The -d option lets you specify what domains to associate with the cert, and you can associate multiple domains with a cert.  Note, however, that every domain given will be verified by Letsencrypt, so every given domain must be to serve up the challenge file.

sudo certbot certonly \
    --config /etc/letsencrypt/cli.ini \
    -d example.com -d www.example.com

(A)gree/(C)ancel: A
Obtaining a new certificate
Performing the following challenges:
http-01 challenge for example.com
http-01 challenge for www.example.com
Using the webroot path /srv/sites/example/htdocs/letsencrypt for all unmatched domains.
Waiting for verification...
Cleaning up challenges
Generating key (2048 bits): /etc/letsencrypt/keys/0000_key-certbot.pem
Creating CSR: /etc/letsencrypt/csr/0000_csr-certbot.pem

IMPORTANT NOTES:
 - Congratulations! Your certificate and chain have been saved at
   /etc/letsencrypt/live/example.com/fullchain.pem. Your cert will
   expire on 2017-02-05. To obtain a new or tweaked version of this
   certificate in the future, simply run certbot-auto again. To
   non-interactively renew *all* of your certificates, run
   "certbot-auto renew"
 - If you lose your account credentials, you can recover through
   e-mails sent to domains@example.com.
 - Your account credentials have been saved in your Certbot
   configuration directory at /etc/letsencrypt. You should make a
   secure backup of this folder now. This configuration directory will
   also contain certificates and private keys obtained by Certbot so
   making regular backups of this folder is ideal.
 - If you like Certbot, please consider supporting our work by:
   Donating to ISRG / Let's Encrypt:   https://letsencrypt.org/donate
   Donating to EFF:                    https://eff.org/donate-le

If this runs successfully, you should have a new set of certificates and keys in the following locations (in this example). 

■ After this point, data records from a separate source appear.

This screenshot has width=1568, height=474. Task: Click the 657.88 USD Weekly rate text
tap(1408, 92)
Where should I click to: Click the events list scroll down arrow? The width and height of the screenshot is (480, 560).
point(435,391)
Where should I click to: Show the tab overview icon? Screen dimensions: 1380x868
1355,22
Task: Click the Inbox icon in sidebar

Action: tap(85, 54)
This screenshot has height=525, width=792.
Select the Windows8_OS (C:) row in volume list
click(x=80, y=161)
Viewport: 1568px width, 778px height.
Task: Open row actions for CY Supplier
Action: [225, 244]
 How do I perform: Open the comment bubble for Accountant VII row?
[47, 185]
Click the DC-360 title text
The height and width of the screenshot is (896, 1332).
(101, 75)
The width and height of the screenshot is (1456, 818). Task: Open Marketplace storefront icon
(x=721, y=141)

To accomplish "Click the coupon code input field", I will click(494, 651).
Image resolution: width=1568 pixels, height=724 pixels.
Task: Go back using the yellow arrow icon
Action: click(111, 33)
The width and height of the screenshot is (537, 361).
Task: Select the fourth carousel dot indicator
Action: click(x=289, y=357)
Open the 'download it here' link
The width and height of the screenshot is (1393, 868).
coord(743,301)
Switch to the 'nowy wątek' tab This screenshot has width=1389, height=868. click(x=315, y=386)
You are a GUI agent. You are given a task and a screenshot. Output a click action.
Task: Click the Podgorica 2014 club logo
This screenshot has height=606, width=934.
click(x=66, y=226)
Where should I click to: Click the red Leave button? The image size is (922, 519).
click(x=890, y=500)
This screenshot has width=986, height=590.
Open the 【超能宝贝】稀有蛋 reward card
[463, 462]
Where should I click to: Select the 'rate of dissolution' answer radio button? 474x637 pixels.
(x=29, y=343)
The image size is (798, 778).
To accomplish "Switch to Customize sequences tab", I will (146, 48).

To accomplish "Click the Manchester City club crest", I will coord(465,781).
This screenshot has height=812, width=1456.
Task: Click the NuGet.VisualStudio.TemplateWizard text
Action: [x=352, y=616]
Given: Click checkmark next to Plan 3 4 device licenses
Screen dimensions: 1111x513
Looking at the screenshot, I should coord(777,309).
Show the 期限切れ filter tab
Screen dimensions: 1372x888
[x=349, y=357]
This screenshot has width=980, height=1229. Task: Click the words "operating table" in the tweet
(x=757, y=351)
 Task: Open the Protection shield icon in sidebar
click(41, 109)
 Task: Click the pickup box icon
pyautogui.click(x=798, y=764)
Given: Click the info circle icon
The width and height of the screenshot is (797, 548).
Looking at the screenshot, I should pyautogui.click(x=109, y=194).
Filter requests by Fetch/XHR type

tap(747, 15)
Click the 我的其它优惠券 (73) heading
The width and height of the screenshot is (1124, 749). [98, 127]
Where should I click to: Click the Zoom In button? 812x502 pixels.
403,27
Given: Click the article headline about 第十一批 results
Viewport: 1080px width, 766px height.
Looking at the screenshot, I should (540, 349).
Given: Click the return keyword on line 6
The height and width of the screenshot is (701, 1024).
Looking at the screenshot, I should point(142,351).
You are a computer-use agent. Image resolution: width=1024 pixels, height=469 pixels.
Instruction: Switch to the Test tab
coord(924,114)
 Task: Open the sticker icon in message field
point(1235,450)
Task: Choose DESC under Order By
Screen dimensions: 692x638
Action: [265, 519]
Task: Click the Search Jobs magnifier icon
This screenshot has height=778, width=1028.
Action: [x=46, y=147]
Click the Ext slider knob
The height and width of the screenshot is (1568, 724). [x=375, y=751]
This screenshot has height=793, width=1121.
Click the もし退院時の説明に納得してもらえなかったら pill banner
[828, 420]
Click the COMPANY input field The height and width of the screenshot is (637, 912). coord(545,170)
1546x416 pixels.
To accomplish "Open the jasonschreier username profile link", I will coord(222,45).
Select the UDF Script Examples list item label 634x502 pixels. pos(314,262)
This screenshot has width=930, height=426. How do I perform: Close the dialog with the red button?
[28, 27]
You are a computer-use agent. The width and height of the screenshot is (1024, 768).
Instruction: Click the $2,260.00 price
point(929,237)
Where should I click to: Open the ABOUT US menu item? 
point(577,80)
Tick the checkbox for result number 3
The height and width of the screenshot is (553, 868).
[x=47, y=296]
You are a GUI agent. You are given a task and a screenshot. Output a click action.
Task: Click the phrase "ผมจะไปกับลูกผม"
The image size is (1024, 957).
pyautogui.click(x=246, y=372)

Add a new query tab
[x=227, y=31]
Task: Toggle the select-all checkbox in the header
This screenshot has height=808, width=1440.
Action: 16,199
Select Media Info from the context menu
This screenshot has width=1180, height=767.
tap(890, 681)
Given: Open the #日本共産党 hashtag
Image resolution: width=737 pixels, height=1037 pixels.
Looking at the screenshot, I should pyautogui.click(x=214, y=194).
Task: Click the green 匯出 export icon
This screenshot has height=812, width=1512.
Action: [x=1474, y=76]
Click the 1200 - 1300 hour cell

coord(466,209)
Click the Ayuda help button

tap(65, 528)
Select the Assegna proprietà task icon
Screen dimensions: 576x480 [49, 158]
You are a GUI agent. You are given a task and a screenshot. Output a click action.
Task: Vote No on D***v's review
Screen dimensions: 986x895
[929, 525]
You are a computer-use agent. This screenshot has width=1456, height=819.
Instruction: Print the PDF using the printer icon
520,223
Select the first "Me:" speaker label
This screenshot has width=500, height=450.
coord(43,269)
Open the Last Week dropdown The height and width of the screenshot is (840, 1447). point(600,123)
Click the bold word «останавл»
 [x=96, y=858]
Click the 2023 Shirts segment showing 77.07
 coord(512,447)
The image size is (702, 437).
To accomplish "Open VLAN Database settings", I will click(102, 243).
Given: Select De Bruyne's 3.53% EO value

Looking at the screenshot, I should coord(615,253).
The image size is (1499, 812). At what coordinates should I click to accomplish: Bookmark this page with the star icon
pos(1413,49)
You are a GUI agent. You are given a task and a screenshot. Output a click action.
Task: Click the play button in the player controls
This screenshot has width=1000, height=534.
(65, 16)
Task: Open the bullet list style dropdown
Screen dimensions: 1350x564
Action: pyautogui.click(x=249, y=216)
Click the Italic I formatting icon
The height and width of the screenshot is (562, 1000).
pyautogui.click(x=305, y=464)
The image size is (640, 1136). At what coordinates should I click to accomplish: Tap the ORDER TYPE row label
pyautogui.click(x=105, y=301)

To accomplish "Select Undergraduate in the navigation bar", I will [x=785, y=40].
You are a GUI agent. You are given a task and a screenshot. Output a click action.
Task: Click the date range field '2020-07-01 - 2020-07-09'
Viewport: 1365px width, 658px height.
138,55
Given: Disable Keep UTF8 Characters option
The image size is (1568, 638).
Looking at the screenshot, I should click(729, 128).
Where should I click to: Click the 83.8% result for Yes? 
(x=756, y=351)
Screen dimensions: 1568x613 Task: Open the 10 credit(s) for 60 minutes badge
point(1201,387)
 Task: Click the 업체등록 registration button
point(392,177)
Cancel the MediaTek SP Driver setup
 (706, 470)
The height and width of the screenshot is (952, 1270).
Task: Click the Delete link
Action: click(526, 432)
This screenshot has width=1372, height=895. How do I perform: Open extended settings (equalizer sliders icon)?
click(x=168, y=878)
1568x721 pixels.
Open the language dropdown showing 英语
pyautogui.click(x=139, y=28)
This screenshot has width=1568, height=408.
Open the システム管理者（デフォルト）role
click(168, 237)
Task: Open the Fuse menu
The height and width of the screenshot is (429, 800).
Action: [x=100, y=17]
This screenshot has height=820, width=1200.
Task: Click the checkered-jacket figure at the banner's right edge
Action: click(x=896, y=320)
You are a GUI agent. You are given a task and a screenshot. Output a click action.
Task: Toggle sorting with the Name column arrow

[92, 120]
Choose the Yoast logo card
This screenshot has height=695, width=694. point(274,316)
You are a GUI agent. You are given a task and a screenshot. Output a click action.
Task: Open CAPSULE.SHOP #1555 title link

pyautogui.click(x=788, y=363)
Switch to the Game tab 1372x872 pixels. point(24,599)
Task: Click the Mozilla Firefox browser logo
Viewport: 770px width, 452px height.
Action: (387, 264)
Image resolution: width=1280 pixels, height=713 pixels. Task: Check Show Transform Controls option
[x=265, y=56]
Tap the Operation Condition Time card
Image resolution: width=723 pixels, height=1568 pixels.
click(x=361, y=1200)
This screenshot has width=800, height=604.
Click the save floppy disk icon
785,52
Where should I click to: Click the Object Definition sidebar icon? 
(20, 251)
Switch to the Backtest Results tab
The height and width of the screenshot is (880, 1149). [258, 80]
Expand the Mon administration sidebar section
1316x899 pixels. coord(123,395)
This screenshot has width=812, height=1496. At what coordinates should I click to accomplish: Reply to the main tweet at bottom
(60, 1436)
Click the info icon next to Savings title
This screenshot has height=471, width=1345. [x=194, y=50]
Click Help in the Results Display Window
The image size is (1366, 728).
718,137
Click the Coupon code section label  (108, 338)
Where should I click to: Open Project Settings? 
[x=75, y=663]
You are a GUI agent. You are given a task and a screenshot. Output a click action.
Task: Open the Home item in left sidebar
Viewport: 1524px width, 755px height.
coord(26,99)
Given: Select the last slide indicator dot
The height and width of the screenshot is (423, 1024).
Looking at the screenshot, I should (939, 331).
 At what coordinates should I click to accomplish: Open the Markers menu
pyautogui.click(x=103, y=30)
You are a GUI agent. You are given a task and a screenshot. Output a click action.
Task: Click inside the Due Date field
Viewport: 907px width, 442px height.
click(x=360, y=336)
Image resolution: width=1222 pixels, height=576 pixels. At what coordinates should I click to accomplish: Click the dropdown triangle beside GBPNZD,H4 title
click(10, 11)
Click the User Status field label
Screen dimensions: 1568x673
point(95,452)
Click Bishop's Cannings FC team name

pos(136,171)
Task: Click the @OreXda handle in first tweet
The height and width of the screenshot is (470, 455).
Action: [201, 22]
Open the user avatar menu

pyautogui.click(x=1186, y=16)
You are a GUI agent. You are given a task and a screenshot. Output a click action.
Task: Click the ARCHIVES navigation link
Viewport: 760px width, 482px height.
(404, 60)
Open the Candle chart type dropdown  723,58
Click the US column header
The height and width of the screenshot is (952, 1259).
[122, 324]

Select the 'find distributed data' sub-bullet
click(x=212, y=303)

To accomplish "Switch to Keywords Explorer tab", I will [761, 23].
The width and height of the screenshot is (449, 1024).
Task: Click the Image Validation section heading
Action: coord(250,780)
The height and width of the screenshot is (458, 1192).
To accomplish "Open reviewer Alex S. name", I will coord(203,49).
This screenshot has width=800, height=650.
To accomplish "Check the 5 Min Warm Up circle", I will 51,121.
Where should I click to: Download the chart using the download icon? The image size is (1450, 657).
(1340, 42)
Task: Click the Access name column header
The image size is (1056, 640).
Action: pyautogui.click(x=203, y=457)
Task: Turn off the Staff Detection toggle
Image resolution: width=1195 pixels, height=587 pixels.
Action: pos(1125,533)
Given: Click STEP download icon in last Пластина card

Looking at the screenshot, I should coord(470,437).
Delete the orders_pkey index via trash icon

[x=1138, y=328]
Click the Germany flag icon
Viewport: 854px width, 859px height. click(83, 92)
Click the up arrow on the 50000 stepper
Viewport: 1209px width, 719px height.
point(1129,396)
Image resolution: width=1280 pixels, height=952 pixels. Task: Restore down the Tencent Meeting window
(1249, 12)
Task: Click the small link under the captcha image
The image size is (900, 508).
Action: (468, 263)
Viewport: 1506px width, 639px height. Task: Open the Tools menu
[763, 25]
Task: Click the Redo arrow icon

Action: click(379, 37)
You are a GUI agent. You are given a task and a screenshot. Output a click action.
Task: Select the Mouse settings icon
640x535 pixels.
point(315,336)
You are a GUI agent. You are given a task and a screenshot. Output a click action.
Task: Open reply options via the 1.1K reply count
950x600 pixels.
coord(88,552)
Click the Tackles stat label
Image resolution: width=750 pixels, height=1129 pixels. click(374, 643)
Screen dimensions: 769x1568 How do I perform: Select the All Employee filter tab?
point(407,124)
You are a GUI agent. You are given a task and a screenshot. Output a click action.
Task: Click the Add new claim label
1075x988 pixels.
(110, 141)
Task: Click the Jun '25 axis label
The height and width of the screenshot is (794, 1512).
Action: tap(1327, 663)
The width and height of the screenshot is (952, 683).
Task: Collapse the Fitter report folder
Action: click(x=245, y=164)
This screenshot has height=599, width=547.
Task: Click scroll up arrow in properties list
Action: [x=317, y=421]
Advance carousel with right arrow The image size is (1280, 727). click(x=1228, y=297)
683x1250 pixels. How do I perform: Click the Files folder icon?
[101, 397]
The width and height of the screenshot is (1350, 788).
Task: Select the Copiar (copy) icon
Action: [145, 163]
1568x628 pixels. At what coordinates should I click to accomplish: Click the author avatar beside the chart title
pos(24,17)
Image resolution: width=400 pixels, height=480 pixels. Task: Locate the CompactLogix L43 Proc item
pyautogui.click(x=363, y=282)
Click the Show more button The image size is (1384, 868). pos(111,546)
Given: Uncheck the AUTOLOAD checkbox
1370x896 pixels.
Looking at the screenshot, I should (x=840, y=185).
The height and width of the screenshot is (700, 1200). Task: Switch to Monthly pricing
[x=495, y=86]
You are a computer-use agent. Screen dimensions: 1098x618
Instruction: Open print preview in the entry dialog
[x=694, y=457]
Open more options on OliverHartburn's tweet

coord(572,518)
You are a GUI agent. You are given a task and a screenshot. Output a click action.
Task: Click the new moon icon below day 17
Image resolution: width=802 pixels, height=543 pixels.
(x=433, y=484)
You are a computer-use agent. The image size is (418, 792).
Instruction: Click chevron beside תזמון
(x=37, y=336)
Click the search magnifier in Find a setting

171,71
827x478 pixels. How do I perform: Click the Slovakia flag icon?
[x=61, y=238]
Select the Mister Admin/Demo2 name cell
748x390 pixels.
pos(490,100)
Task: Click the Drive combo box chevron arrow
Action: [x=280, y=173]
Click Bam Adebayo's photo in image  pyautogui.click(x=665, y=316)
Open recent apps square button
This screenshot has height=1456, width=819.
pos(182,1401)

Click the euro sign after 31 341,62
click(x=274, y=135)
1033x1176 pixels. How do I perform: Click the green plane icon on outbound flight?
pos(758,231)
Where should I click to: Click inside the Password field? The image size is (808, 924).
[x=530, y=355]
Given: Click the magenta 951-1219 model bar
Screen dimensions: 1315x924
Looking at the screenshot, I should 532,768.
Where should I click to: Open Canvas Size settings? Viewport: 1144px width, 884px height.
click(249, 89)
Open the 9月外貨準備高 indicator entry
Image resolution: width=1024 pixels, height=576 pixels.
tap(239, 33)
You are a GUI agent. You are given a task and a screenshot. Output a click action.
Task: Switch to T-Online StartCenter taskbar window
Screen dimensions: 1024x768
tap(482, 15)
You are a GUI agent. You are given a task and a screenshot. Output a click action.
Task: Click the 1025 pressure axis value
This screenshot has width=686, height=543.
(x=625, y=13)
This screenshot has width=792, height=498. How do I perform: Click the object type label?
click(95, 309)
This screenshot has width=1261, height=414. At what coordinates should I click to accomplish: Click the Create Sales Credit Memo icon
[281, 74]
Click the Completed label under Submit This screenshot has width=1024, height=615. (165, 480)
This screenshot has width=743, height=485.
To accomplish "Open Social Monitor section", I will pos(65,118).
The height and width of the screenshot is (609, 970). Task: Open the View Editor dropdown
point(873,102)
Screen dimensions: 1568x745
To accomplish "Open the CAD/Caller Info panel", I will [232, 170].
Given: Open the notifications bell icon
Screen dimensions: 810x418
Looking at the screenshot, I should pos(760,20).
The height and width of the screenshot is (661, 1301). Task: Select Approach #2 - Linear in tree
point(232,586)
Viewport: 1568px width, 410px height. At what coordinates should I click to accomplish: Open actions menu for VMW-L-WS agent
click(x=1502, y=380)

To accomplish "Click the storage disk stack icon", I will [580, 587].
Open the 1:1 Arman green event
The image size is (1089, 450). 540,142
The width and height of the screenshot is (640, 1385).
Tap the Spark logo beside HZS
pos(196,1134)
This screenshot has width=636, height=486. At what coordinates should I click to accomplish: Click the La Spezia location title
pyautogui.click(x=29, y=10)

  • /etc/letsencrypt/live/example.com/ - the files within are symlinks to current keys and certs
    • privkey.pem - private key for the certificate
    • cert.pem - the certificate by itself
    • chain.pem - the root and intermediary certs chain needed by the browser excluding the server certificate.
    • fullchain.pem - all certificates in the chain including the server certificate
  • /etc/letsencrypt/archive/example.com/ - contains all of the current and old certs

Next, you need to update Nginx again to use the new SSL certificate and private key. 

server {
  listen 443;   server_name www.example.com example.com;
  ssl on;
  ssl_certificate /etc/letsencrypt/live/example.com/fullchain.pem;
  ssl_certificate_key /etc/letsencrypt/live/example.com/privkey.pem;
   ....

As before, test and restart Nginx.

sudo nginx -tc /etc/nginx/nginx.conf && sudo service nginx restart

At this point, you should have a fresh SSL certificate installed.  If you point a web browser at your domain, hard-refresh, and check the SSL certificate properties, you should see that the new SSL certificate is in place. 

Auto-Renewal

Letsencrypt issues certificates for 3-month periods. The process of renewing can be automated so that you never need to manually install a certificate again on this server. 

To do this, we just need to create a script in cron.weekly.  Cron will run this on the first day of the week; if the certificate is less than a month from expiring, the certificate will be renewed automatically. (We have cron run this weekly, instead of monthly, to account for the rare case where the cert expires just before the end of the month.)

vim /etc/cron.weekly/letsencrypt
#!/bin/bash
certbot renew  --text --no-self-upgrade > /var/log/letsencrypt_cron.log 2>&1
service nginx restart

Finally, we want to change the permissions on this script so that it's executable.

chmod 755 /etc/cron.weekly/letsencrypt

That's it! Cron will take care of the rest and auto-renew the cert if needed. A few months down the line, just before your new Letsencrypt certificate is about to expire, you should check the certificate expiration date to make sure auto-updating is happening properly.